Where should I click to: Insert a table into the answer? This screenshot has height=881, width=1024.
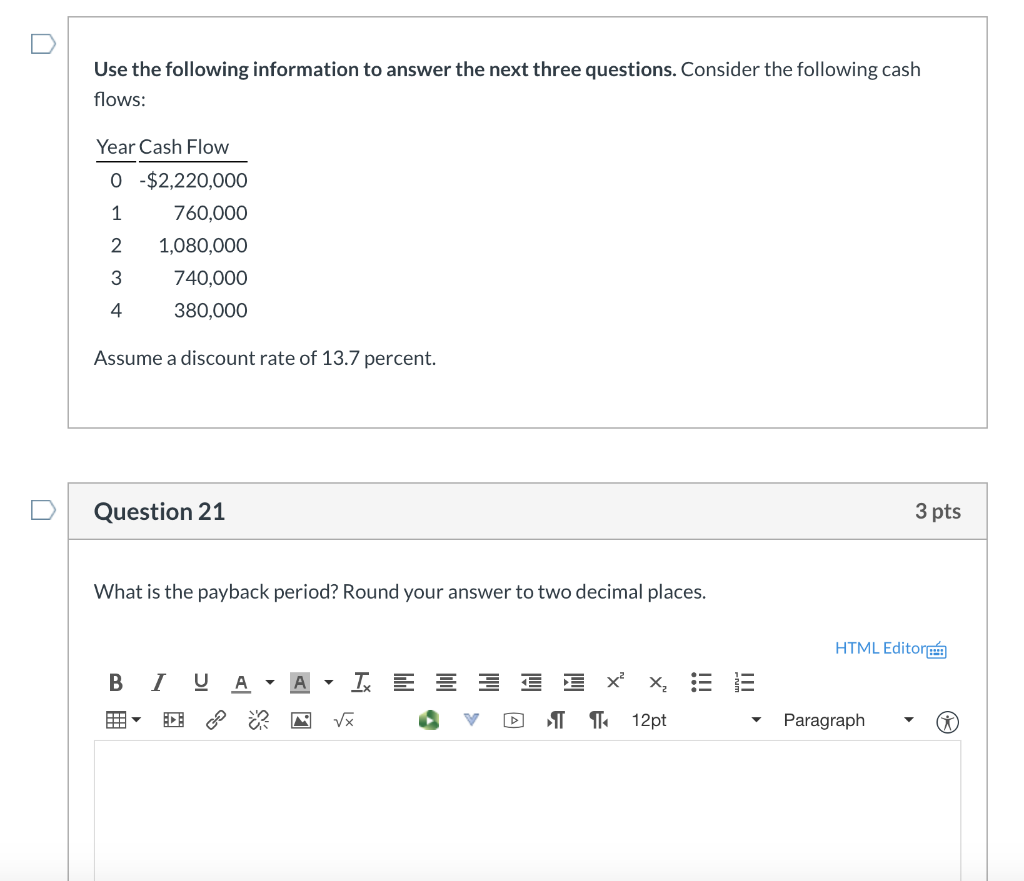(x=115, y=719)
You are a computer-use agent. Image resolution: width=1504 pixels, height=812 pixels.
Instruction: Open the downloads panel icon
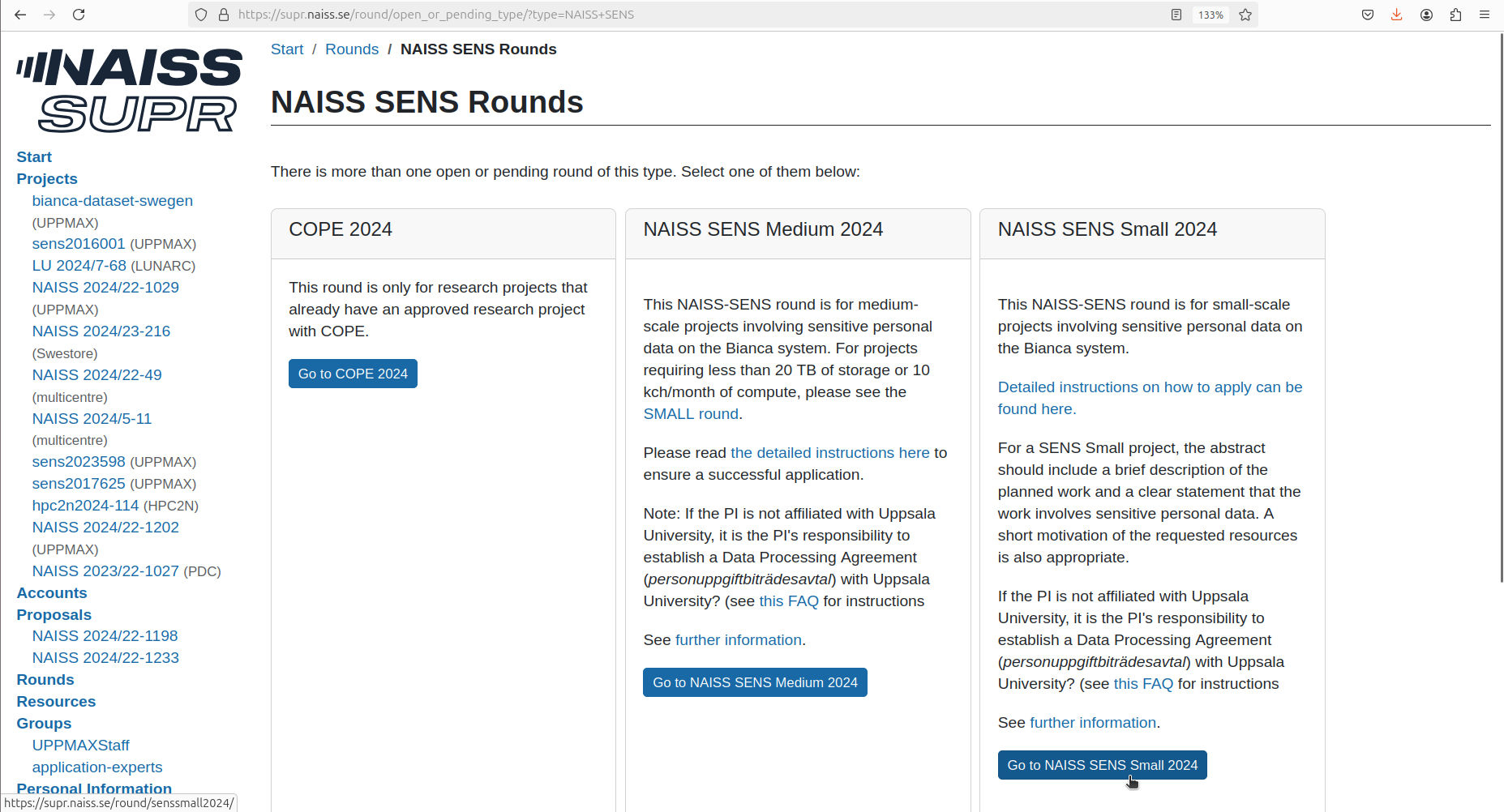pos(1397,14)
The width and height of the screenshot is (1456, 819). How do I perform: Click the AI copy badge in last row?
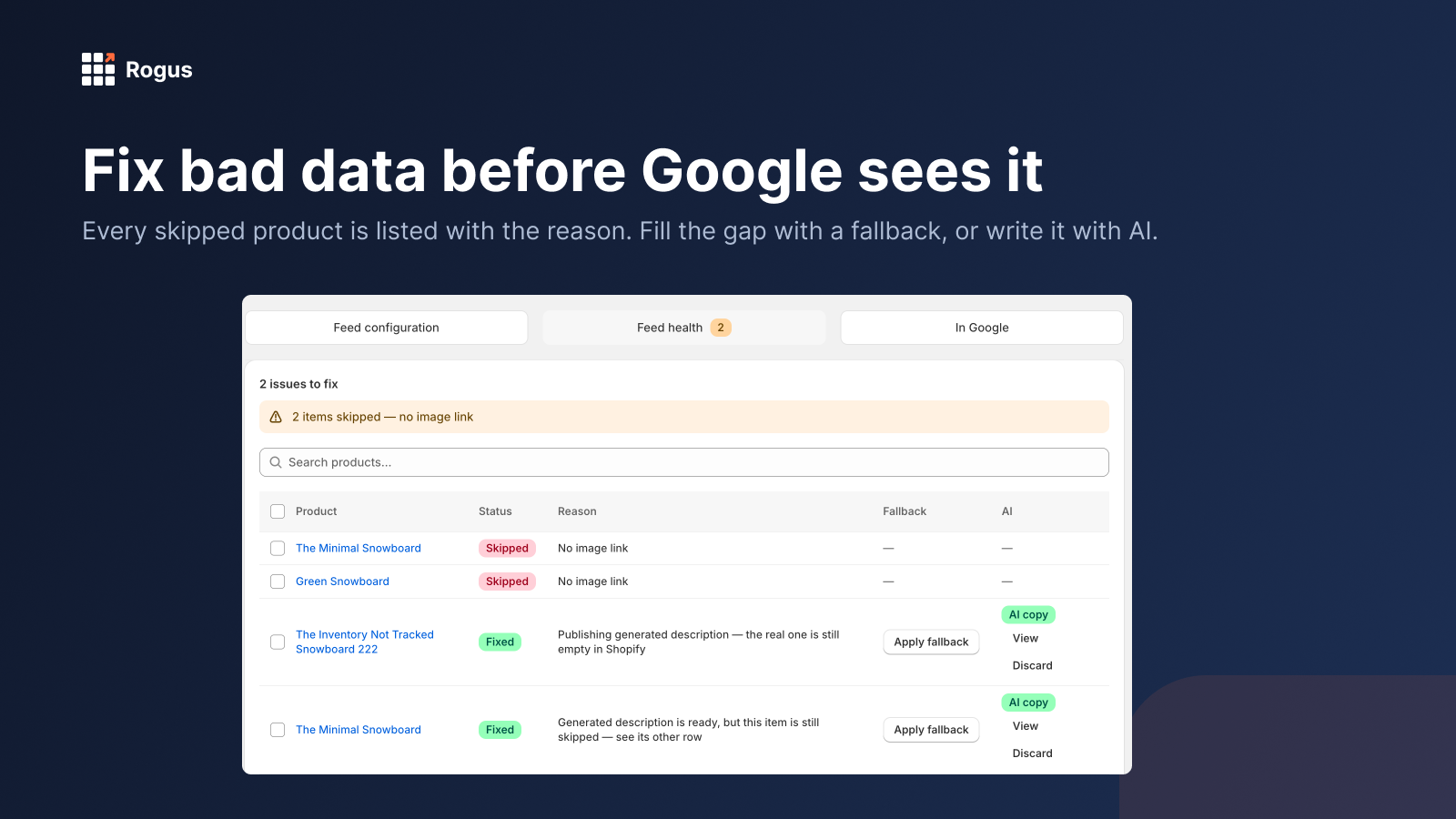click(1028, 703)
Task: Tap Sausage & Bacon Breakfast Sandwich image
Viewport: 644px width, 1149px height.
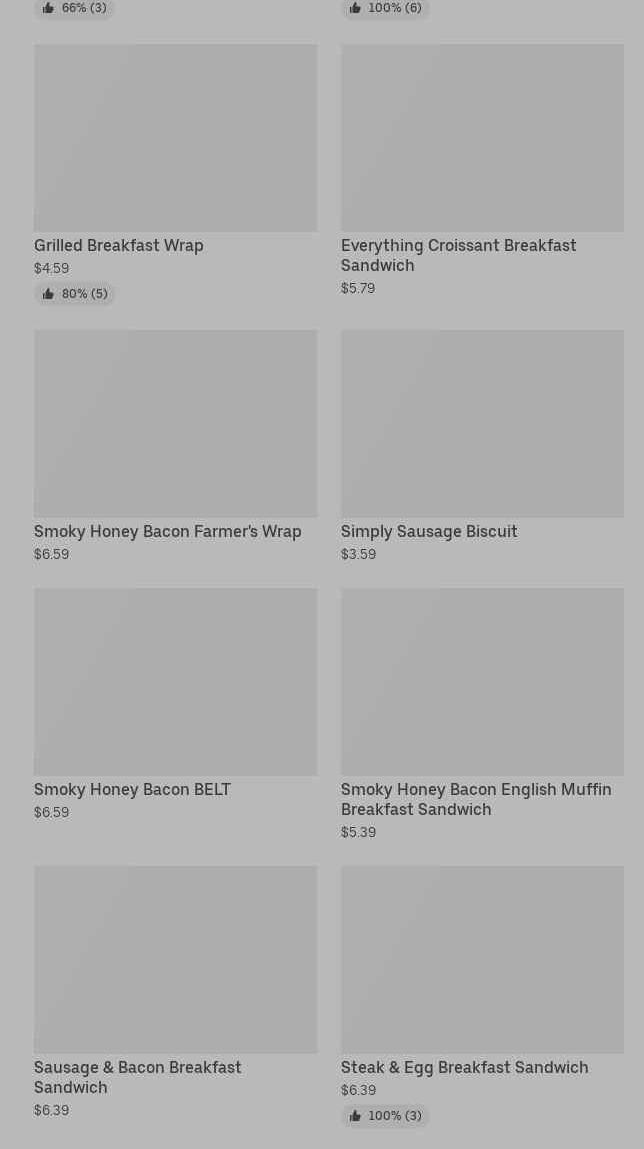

+++

> **TASK INSTRUCTIONS**
Quote each line of the listing exactly, but leave the pictures out.

> **SOLUTION**
Where should I click to: Insert a table into the answer? This screenshot has height=881, width=1024.
(x=115, y=719)
You are a computer-use agent. Image resolution: width=1504 pixels, height=812 pixels.
Instruction: Open the downloads panel icon
pos(1397,14)
The width and height of the screenshot is (1456, 819). How do I perform: Click the AI copy badge in last row?
click(1028, 703)
Task: Tap Sausage & Bacon Breakfast Sandwich image
Viewport: 644px width, 1149px height.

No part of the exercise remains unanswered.